Jackson se tomó un momento para consultar un expediente.

– Nada de nada. Hablé con varias personas que habían oído rumores, aunque todos se apresuraron a señalar que carecían de fundamentos. Tenían pánico a que se les mencionara o a verse involucrados. El trabajo fue mío para tranquilizarlos. La cuestión es que parece un asunto endiablado: todos habían oído hablar de ella, incluso me la describieron bastante bien aunque cada descripción era una poco distinta a las demás. Pero…

– Pero nadie te dijo que había conocido personalmente a la dama.

– Sí, así es. -Jackson hizo una mueca-. ¿Cómo lo sabes?

– Ray, ¿alguna vez has jugado a ese juego en el que alguien te dice una cosa y tú se la cuentas a otro, y éste al siguiente? Cuando el último recibe la información, ésta no se parece en nada a lo que dijo el primero. Otro tanto pasa con los rumores. Se difunden y todo el mundo se lo cree a pies juntillas, llegan a jurar que han visto con sus propios ojos lo que sea, y sin embargo no es verdad.

– Coño, sí. Mi abuela lee el Star. Se cree todo lo que lee y es capaz de jurar que vio a Liz Taylor y a Elvis subir al transbordador espacial.

– Eso es. No es verdad en absoluto, pero la gente te dirá que sí, lo creen con los ojos cerrados, sólo porque lo leyeron o alguien se lo dijo, sobre todo si lo oyen de más de una persona.

– ¿Estás diciendo…?

– Digo que no creo que la amante rubia existiera, Ray. En cambio, sí creo que la inventaron con un propósito específico.

– ¿Cuál?

Sawyer inspiró con fuerza antes de responder.

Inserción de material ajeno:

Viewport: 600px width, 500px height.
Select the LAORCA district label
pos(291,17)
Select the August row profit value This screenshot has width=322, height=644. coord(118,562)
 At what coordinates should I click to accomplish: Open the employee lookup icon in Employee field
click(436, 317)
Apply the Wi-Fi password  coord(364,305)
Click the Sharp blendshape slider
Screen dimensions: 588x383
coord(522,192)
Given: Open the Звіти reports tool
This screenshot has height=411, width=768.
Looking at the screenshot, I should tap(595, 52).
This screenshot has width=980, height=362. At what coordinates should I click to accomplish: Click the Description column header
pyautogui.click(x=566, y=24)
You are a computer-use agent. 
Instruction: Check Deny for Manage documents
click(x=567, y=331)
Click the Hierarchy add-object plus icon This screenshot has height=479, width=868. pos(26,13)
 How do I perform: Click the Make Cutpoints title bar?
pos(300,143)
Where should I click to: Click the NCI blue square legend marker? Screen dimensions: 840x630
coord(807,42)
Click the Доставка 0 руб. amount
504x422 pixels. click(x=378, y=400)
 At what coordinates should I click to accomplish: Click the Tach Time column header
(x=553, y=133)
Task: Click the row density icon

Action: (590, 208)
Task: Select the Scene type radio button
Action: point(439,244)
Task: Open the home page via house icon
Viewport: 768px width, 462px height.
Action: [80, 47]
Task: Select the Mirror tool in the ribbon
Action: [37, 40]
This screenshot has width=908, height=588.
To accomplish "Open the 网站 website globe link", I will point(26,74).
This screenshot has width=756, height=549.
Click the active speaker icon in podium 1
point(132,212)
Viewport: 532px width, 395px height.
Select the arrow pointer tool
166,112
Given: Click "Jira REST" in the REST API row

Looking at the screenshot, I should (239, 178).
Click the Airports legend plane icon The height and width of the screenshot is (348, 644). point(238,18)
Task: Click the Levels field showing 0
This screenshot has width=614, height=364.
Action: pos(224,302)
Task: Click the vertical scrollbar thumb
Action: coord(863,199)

– Para ocultar el hecho de que Arthur Lieberman y Steven Page eran amantes.

Jackson se sentó mientras miraba a su compañero, boquiabierto.

– ¿Lo dices en serio?

– ¿Qué me dices de la foto de Page junto a la de sus hijos? ¿De las cartas de amor que encontraste en el apartamento? ¿Por qué no estaban firmadas? Te apuesto la paga de la semana a que la escritura coincide con la de Steven. Y para acabar, ¿cómo llegó Steven Page a millonario con el sueldo de empleado? En cambio, es algo muy factible si por una de esas tú estás durmiendo con el tipo que convierte a mucha gente en millonaria.